[This post is a slight departure from my stated policy of trying not to increase the average level of inane wittering on the Internet any further by keeping my opinions to myself in this blog, but this particular insight is just too penetrating not to share it with the world. Like all of my opinions, it is - of course - entirely correct ;-) ]
I have had an epiphany. I now know what causes pretty much all network problems: GUIs. At first blush, this may sound like a slightly sweeping statement but I have come to believe in it very deeply. Stick with me here and I will explain why.
Take today for example: Myself and one of my esteemed colleagues squandered an hour of our lives dealing with a guy in a secondary school where we support the Internet router. His Internet access was broken. I'll spare you the long and painful details of the hour...suffice it to say that by the end of it we determined that there was a server sitting between his 140 snotty, insolent teenagers and our router. It took a startlingly large fraction of that hour to glean from this barely-adequate specimen of humanity that this server even existed. We also figured out that - somehow - the server was at the core of the problem. After a conversation reminiscent of having teeth pulled, our hero volunteered that - infact - there had been a change to the server that morning: he had uninstalled Microsoft ISA server off it !! Somehow - and it completely eludes me how anyone can be quite this gormless - it never entered his head that perhaps uninstalling the proxy/firewall software off the server separating the hormonal masses from the Internet router might be somehow related to his current predicament (140 horny teenagers separated from their porn supply and becoming increasingly antsy about it).
So, how do I extrapolate from this to my theory about GUIs being the root of all evil ? Well, if that server had been a Linux server, there is no way on earth that this guy would have taken it upon himself to touch it. The slightly arcane (yes...I admit it) Linux command-line has a way of scaring off people like this who really need most of their brain power just so they remember to breathe regularly and are taking huge risks by trying to apply their limited stock of intelligence to anything else. In short, command-lines have a way of making things appear a little harder to do than they actually are and therefore act as a built-in safety-net, preventing "special" people from trying to do things they are simply not equipped to do. GUIs, have exactly the opposite effect: they allow the dimmest of knuckle-dragging troglodytes to poke and prod at things they don't really understand until eventually they manage to break it.

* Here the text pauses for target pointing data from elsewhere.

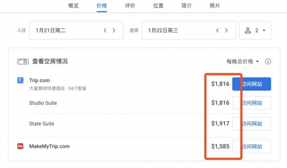The height and width of the screenshot is (168, 287).
Task: Visit website for MakeMyTrip.com
Action: coord(252,146)
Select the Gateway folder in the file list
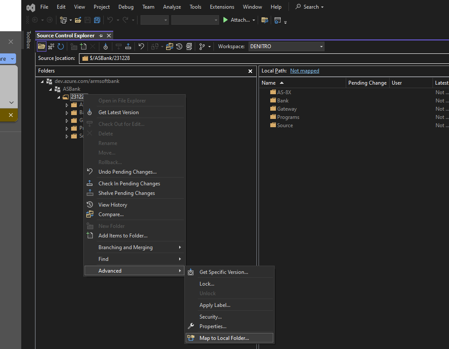Image resolution: width=449 pixels, height=349 pixels. 287,109
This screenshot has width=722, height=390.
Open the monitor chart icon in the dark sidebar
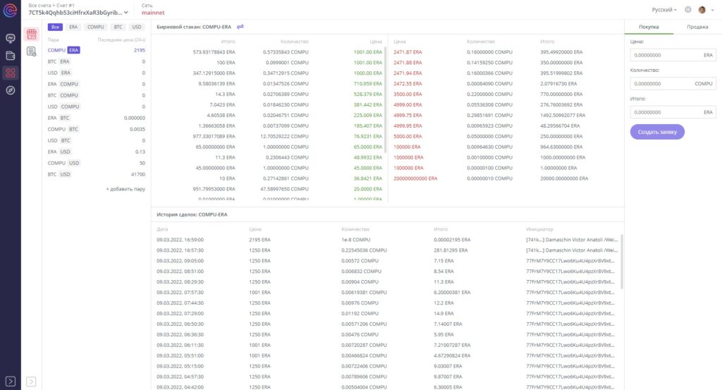11,38
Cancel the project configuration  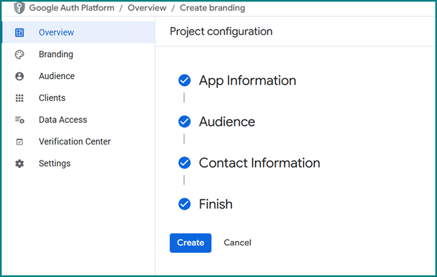point(238,243)
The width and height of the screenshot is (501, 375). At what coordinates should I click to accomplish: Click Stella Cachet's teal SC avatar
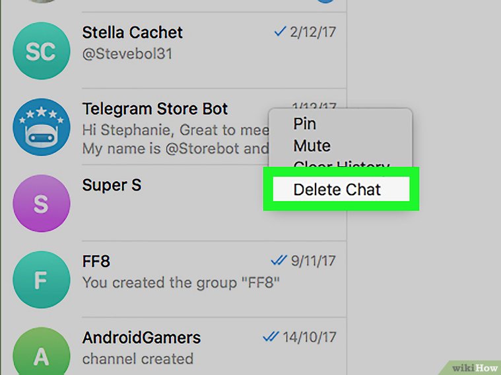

I formulated a more limited form of this theory some years ago when I formed the opinion that Checkpoint Firewall-1 was the source of all security problems on the Internet. When I first started working in the field of data security I could never really understand how hackers seemed to be able to waltz past the best of access lists and firewalls as if they weren't there. How could it be that the hackers were all so clever and the developers of firewalls were all apparently dribbling idiots ? Then, one day, I was on-site with a large multinational customer watching the guys in there trying to get an application working through a Checkpoint firewall. So, they fired up Checkpoint's very lovely GUI and they added the rule they thought should do the trick. It didn't, so the relaxed the rule a little further. It still didn't, so they relaxed it a little further again, and so the cycle continued through several iterations until eventually the application did work and the "firewall" was reduced to the functional equivalent of a piece of wire. At that moment I understood for the first time that security holes were rarely caused by weaknesses in firewalls and far more often caused by mental deficiencies in those charged with configuring them. I also understood that the GUI was at fault: Checkpoint's (lovely) GUI makes it very easy to set up rules without the bothersome inconvenience of having to have the remotest understanding of what the hell you are doing. If they had a PIX rather than a Checkpoint (these were the halcyon days before PIX Device Manager, when all was right with the world), this would not have happened. The only thing I didn't grasp at the time was exactly how generally-applicable the GUI theory was.